Lines in the listing below that include the word "click" need to be copied.
>>>>>
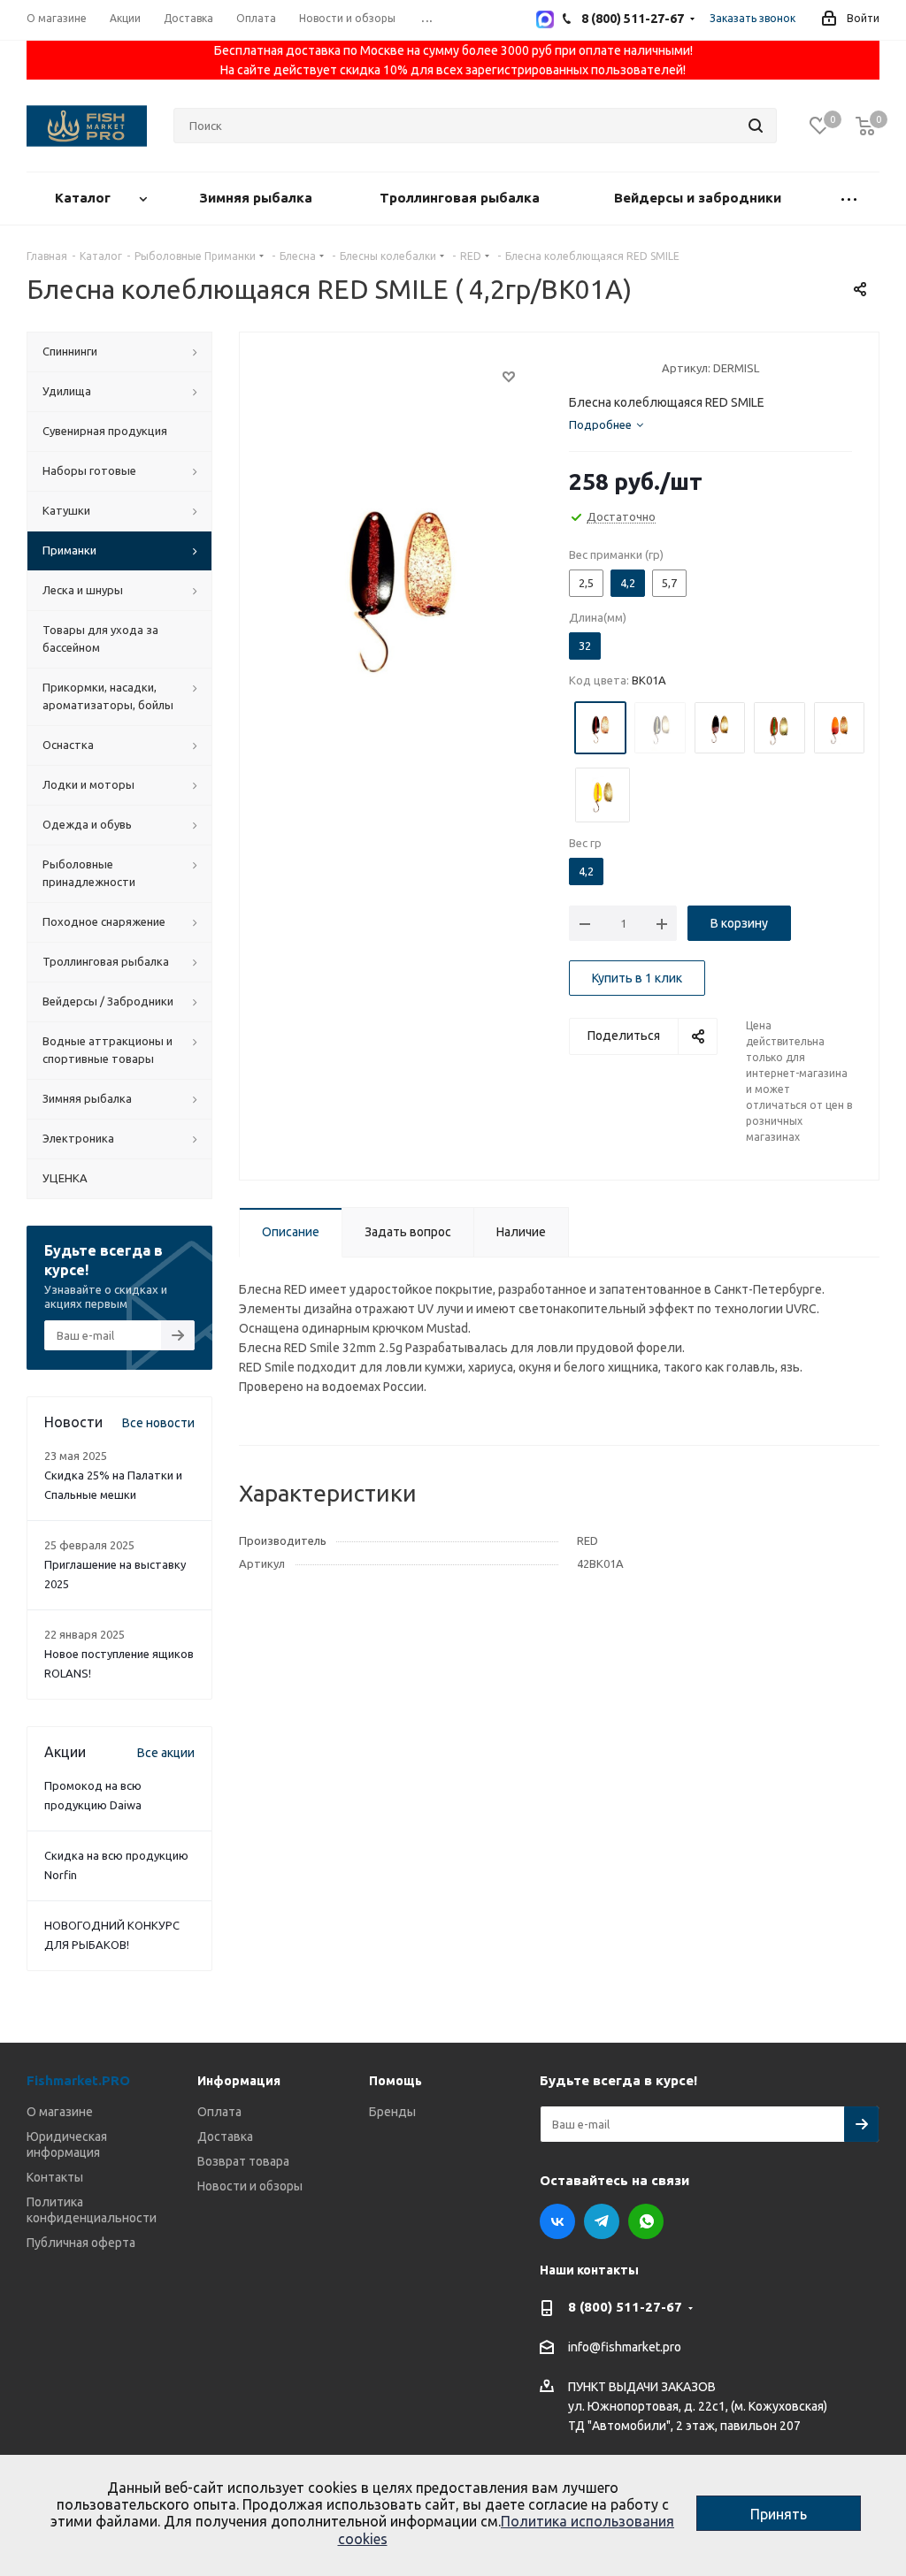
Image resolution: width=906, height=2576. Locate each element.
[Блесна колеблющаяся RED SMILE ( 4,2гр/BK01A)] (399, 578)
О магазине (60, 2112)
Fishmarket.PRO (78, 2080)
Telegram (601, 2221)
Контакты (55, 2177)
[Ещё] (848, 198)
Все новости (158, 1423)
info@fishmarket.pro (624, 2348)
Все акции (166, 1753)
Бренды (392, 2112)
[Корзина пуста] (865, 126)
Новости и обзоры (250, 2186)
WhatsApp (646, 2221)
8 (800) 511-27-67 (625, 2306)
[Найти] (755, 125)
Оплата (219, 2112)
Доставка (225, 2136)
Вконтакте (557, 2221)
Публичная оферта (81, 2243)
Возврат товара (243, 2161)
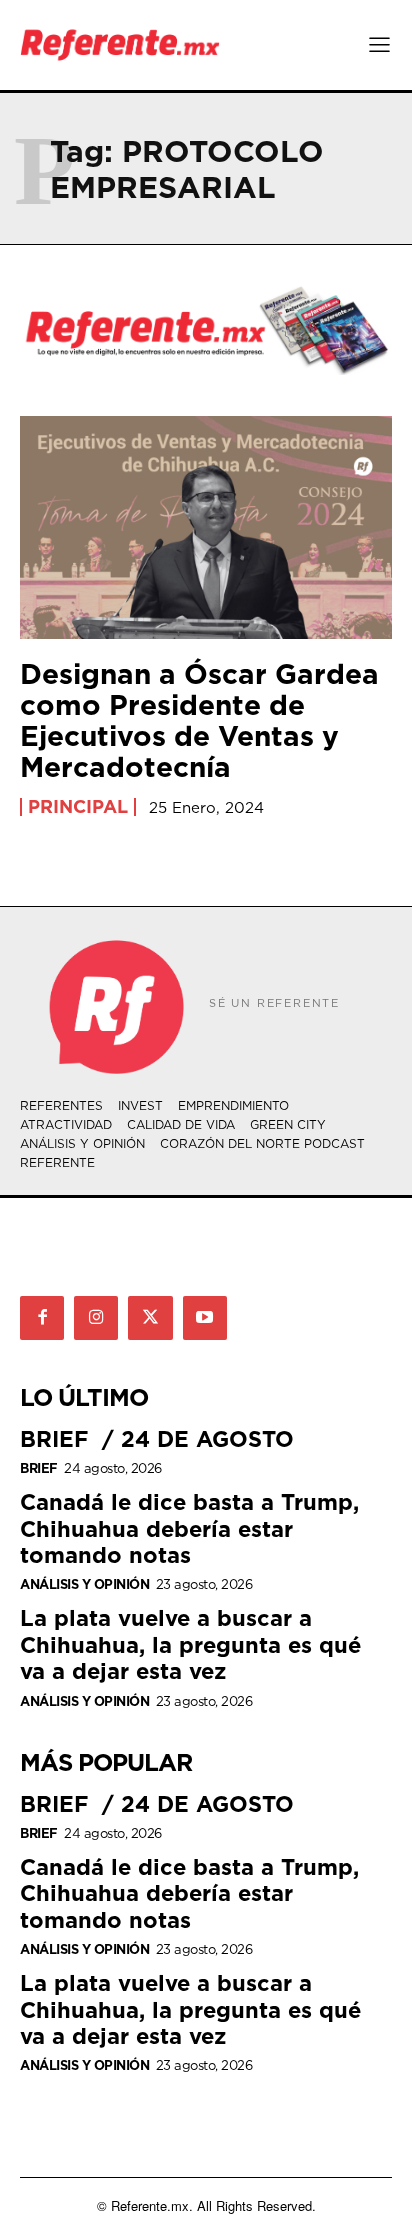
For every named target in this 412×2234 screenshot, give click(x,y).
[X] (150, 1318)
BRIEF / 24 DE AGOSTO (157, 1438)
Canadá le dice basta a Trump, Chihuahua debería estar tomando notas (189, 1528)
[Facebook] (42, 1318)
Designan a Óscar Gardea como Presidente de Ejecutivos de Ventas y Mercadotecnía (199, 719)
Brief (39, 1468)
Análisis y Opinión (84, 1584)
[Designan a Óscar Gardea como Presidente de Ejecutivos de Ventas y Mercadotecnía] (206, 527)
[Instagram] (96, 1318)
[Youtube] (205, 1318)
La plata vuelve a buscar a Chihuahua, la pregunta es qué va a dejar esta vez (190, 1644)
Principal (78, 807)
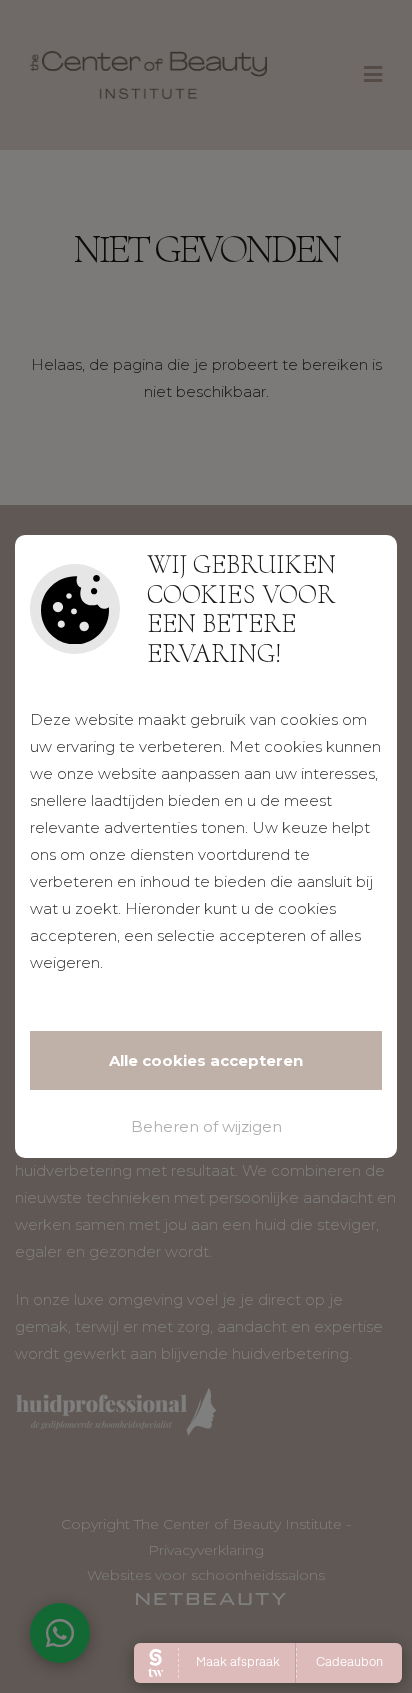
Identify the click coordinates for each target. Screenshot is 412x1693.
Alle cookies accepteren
<<<<<
### SOLVED EXERCISE
For every named target in this 412×2234 screenshot, give click(x,y).
Identify the click coordinates for each target. Screenshot is 412x1693.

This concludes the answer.